• Description of the task:
Reproduce only the lines from the one containing "Terms of Use (1051, 502)" through the end of the data, exactly as they stand.

*** Record excerpts Section Begins ***

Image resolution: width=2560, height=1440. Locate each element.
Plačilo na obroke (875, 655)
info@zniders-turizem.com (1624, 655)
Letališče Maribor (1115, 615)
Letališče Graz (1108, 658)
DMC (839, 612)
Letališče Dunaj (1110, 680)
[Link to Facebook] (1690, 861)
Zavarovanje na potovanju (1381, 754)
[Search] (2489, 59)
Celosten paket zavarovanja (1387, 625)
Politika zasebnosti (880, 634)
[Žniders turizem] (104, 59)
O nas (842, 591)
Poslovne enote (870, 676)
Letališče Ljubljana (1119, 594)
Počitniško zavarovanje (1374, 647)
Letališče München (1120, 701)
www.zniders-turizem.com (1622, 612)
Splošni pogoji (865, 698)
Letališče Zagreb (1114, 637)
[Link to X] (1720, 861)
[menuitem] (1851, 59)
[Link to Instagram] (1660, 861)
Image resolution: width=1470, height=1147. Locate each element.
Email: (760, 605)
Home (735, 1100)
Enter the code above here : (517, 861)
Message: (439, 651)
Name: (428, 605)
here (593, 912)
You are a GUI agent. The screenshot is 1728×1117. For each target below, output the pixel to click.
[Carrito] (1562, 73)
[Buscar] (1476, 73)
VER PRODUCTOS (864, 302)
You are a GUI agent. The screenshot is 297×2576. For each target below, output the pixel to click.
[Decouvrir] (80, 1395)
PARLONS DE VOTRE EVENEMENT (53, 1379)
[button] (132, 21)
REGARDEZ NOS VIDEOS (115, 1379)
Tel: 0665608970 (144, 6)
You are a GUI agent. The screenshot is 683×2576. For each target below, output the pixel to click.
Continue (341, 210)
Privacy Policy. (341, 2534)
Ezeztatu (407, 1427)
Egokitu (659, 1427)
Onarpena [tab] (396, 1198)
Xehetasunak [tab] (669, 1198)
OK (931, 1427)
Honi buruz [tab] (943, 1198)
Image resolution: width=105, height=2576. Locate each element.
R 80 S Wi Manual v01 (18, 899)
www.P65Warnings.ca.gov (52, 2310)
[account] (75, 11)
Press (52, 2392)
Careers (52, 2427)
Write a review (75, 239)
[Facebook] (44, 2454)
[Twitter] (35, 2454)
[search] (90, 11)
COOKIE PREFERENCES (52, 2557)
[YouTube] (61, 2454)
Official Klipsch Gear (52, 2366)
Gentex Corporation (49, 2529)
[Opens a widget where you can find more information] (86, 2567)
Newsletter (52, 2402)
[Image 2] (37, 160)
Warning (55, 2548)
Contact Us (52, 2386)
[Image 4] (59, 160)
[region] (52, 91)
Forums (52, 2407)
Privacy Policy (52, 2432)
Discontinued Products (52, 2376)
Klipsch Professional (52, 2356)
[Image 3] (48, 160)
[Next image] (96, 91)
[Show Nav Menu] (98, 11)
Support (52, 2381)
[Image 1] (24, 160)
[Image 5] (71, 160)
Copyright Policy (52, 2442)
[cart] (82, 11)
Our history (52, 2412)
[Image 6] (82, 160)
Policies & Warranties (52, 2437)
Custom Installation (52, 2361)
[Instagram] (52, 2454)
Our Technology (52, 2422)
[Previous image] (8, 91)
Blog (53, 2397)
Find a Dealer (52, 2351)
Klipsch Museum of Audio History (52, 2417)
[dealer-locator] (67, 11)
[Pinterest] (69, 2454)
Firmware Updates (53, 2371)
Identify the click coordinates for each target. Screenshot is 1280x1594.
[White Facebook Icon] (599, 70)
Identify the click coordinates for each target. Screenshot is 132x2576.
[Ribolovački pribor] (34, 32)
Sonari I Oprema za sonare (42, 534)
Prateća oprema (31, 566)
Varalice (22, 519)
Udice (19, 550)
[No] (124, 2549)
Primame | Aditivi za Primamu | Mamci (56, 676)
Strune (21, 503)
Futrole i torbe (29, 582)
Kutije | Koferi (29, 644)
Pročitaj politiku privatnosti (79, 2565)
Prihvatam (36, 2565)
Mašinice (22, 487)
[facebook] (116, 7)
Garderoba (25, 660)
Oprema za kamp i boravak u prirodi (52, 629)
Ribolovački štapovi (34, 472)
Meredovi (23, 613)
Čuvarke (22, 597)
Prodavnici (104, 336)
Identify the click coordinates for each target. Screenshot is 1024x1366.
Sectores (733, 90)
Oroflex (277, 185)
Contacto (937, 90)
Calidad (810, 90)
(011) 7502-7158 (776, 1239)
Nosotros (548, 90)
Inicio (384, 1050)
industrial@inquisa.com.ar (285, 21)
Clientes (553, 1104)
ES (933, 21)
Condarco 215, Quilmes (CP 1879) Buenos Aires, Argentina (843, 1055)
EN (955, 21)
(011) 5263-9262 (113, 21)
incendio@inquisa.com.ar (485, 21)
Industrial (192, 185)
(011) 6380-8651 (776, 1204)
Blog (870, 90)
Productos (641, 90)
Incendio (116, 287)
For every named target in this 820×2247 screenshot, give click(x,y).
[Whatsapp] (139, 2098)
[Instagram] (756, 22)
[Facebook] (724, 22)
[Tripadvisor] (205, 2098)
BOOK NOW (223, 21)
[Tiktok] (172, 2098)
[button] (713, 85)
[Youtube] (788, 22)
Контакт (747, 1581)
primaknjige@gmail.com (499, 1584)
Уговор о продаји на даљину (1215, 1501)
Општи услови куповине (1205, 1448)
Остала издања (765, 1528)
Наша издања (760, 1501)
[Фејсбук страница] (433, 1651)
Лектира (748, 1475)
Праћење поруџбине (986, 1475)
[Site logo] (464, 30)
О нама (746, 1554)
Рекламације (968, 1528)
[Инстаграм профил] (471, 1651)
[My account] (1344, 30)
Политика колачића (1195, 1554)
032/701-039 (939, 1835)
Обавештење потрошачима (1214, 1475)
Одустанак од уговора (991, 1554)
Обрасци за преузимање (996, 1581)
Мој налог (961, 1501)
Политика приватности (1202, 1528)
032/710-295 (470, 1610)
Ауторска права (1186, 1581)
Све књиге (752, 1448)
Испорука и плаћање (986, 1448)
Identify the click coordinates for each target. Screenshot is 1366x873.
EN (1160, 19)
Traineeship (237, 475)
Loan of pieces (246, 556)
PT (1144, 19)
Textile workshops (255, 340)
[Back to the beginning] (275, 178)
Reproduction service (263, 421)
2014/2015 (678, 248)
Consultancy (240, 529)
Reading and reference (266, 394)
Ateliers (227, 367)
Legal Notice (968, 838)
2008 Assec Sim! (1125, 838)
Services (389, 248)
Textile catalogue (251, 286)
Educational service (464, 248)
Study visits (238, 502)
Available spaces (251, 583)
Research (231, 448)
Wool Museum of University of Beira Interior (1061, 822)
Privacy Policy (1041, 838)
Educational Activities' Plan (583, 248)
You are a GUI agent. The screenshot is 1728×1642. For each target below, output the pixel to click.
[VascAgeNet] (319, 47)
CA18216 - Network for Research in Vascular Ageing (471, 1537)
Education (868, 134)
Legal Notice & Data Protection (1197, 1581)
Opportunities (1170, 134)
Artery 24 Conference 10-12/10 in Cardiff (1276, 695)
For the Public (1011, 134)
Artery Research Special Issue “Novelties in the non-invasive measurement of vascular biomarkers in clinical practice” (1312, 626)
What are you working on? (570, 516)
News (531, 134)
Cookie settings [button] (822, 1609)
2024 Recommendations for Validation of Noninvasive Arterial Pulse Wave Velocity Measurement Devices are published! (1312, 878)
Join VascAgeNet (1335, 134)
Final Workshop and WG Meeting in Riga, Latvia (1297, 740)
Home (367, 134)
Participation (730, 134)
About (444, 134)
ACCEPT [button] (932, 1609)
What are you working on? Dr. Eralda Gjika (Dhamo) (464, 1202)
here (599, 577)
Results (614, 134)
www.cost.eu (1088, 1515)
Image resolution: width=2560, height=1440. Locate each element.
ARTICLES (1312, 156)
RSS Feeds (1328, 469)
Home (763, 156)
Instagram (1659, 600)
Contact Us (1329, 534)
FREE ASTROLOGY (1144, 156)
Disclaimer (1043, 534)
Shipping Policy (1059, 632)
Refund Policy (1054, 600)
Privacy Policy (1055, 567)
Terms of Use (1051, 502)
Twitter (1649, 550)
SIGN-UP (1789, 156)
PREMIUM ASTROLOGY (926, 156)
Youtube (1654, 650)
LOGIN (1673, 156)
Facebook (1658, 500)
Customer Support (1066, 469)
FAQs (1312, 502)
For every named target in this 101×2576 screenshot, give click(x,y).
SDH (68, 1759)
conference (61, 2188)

*** Record excerpts Section Ends ***

• The answer:
Terms of Use (1051, 502)
Twitter (1649, 550)
SIGN-UP (1789, 156)
PREMIUM ASTROLOGY (926, 156)
Youtube (1654, 650)
LOGIN (1673, 156)
Facebook (1658, 500)
Customer Support (1066, 469)
FAQs (1312, 502)
For every named target in this 101×2576 screenshot, give click(x,y).
SDH (68, 1759)
conference (61, 2188)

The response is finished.